In the London Project my role as Research Fellow will primarily be concerned with differentiating and isolating photoreceptors from the human ES cells. I plan to employ molecular and histological techniques to assess their expression of key photoreceptor specific genes followed by electrophysiological recordings (in collaboration with Prof. Peter Mobbs) to assess their response to light. Finally we plan to transplant these differentiated cells into the retina of rodent models of retinal degeneration and to determine their efficacy in augmenting light sensitivity.

Key achievements

Co-discovery (with Dr. Anthony Vugler) and characterisation of a new, potentially photosensitive cell type in the inner retina of rodents and humans. These cells contain cone opsin photopigments and other functional makers of cone photoreceptors, however, they are located in the inner retina, adjacent to ganglion cells, but lack the distinctive cone photoreceptor morphology.

Showing behaviourally that aged mice lacking rods and cones that have undergone severe transneuronal degeneration are still capable of responding to environmental irradiance. 

Demonstrating that the most recently discovered functional mammalian photopigment, melanopsin is maintained in the rd/rd cl and that indeed the melanopsin positive ganglion cells are activated in response to light.

Isolation and sequencing of a mammalian orthologue of melanopsin.
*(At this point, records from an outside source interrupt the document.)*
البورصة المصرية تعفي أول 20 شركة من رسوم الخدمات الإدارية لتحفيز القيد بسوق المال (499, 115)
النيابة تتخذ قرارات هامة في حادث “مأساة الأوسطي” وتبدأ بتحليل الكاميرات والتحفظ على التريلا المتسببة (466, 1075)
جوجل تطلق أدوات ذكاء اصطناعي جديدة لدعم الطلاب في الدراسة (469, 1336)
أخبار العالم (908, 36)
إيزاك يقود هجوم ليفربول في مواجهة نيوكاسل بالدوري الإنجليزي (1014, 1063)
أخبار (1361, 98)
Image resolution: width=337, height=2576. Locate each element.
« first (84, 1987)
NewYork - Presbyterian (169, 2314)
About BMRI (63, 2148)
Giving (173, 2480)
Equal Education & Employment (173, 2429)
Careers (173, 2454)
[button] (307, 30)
Isolation and sequencing of the RH2 cone opsin pigment from Anguilla  anguilla.


Key publications

  • Anthony Vugler, Jean Lawrence, James Walsh, Amanda Carr, Carlos Gias, Ma’ayan Semo, Ahmad Ahmado, Lyndon da Cruz, Peter Andrews, Peter Coffey (2007). Embryonic stem cells and retinal repair. Mechanisms of Development 124, 807–829.
  • Semo, M., Vugler, A.A. & Jeffery, G. (2007) Paradoxical opsin expressing cells in the inner retina that are augmented following retinal degeneration. Eur J Neurosci, 25, 2296-2306
  • Semo, M., Llamosas M.M., Foster, R.G. & Jeffery, G. (2005) Melanopsin (Opn4) positive cells in the cat retina are randomly distributed across the ganglion cell layer. Vis Neurosci, 22, 111-116
  • Semo, M., Lupi, D., Peirson, S.N., Butler, J.N. & Foster, R.G. (2003) Light-induced c-fos in melanopsin retinal ganglion cells of young and aged rodless/coneless (rd/rd cl) mice. Eur J Neurosci, 18, 3007-3017.
  • Semo, M., Peirson, S., Lupi, D., Lucas, R.J., Jeffery, G. & Foster, R.G. (2003) Melanopsin retinal ganglion cells and the maintenance of circadian and pupillary responses to light in aged rodless/coneless (rd/rd cl) mice. Eur J Neurosci, 17, 1793-1801.